→ **TEXT PASSAGE**:
Clayart page link: http://www.visi.com/~melpots/clayart.html

Patrick Cross on thu 5 oct 06


Here's an idea on stiffening the toilet bowl brushes you buy...slip the
handles into a short length of pipe and cut the pipe to whatever length you
feel is comfortable. You could even get fancy and put a rubber grip on the
top end. You wouldn't necessarily have to physically attach the pipe to the
brush as long as it was a close fit...then maybe just have one or
two handles for use with multiple brushes.

You could use galvanized steel pipe...or maybe that grey PVC electrical
conduit...or PVC plumbing. If you use PVC, the grey electrical conduit is
stiffer thatn plumbing pipe.

If the handle of the brush doesn't allow it to fit inside the pipe I would
suggest cutting it's handle off but leave a stub of say 3-5
inches...assuming that the handle isn't as wide toward the brush end...you
might need to attach it by putting a long 1/4 inch bolt through the pipe and
brush head stub if you were to do that.

→ **DATA SHOWN**:
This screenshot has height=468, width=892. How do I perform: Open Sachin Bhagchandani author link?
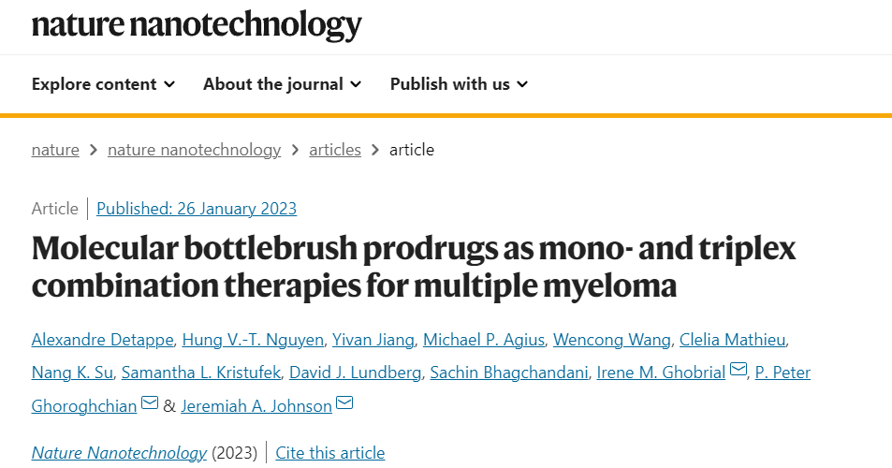click(509, 373)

→ **ACTIONS TO TAKE**:
a: Can you sum up the post on stiffening toilet bowl brushes in two sentences?
b: Which kinds of pipe does the post on stiffening toilet bowl brushes name as options?
c: Carry on the post about stiffening toilet bowl brushes from its final sentence.
The lines have nothing to do with the post about stiffening toilet bowl brushes.

→ **ANSWERS GIVEN**:
a: The post suggests stiffening store-bought toilet bowl brushes by slipping their handles into a short length of pipe cut to a comfortable length. Galvanized steel pipe, grey PVC electrical conduit or PVC plumbing pipe could work, and a handle that won't fit can be cut down to a 3-5 inch stub and fastened with a long 1/4 inch bolt through the pipe.

b:
- Galvanized steel pipe
- Grey PVC electrical conduit
- PVC plumbing pipe

c:
I might even cut the pipe long enough so that I could stand upright and stir
the bucket down on the floor....To save my back.

*Double, double...TOIL and trouble. Fire burn and cauldron bubble..*
*Eye of newt, and toe of frog. *
*Wool of bat, and tongue of dog...*

This the season for witches after all. Maybe the glazes would come out
better if you actually recite the above while stirring...

Can you get wool of bat at High Water Clays?

Patrick Cross (cone10soda)


On 10/5/06, Charan Sachar wrote:
>
> I have been using toilet brushes to stir my glazes and I absolutely love
> them.
> I had bought the IKEA $1 toilet brushes, but with a full bucket of glaze
> they were very flimsy. I know Alisa you are not in the US, but at the "BIG
> LOTS" store out here very often they have "Mr. Clean" toilet brushes which
> ae grey and blue in color and very strong and sturdy (also for a $1). They
> are also large enough and have a better ergonomic handle. They are also
> the perfect length to fit in a cat litter square bucket. Cleaning glaze
> toilet brushes is a pain, so I have one in every bucket of glaze. And the
> brush size is just perfect that I can close the bucket with its brush in
> it.
> So this might not help Alisa, but others in the US can certainly look into
> this.
> BTW, Alisa,... you have a great website and love the way you have posted
> your glazes. I have tested several glazes and haven't been dissapointed.
> My database is mostly in Microsoft Access. Someday I will spend time to
> put it on the web.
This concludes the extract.